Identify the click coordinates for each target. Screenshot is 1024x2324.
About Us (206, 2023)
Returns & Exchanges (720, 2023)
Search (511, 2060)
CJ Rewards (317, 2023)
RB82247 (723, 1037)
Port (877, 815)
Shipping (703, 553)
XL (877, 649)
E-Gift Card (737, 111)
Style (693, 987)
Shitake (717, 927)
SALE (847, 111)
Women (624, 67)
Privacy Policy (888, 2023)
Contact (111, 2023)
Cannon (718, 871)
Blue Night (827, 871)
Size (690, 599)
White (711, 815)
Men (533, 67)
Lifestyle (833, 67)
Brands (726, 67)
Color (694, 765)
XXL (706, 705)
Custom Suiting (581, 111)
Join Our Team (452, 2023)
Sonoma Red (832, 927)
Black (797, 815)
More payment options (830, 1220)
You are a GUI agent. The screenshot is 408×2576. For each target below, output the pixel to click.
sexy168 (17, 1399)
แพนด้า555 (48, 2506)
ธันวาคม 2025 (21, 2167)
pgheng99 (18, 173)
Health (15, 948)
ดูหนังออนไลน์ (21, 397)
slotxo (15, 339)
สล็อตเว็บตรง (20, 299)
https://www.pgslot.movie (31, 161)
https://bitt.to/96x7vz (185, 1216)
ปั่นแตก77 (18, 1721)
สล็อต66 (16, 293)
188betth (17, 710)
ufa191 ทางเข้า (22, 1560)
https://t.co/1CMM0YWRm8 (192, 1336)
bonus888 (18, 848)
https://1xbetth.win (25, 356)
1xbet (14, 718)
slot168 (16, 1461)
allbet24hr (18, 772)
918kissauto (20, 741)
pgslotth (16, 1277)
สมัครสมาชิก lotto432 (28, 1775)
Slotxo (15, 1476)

▶ _What this task involves_: Above are the records; print exactly the lines from the line with "Custom Suiting (581, 111)" to the line with "slotxo (15, 339)", including both, and nothing else.

▶ _Task output_:
Custom Suiting (581, 111)
Join Our Team (452, 2023)
Sonoma Red (832, 927)
Black (797, 815)
More payment options (830, 1220)
You are a GUI agent. The screenshot is 408×2576. For each target below, output the pixel to click.
sexy168 (17, 1399)
แพนด้า555 (48, 2506)
ธันวาคม 2025 (21, 2167)
pgheng99 (18, 173)
Health (15, 948)
ดูหนังออนไลน์ (21, 397)
slotxo (15, 339)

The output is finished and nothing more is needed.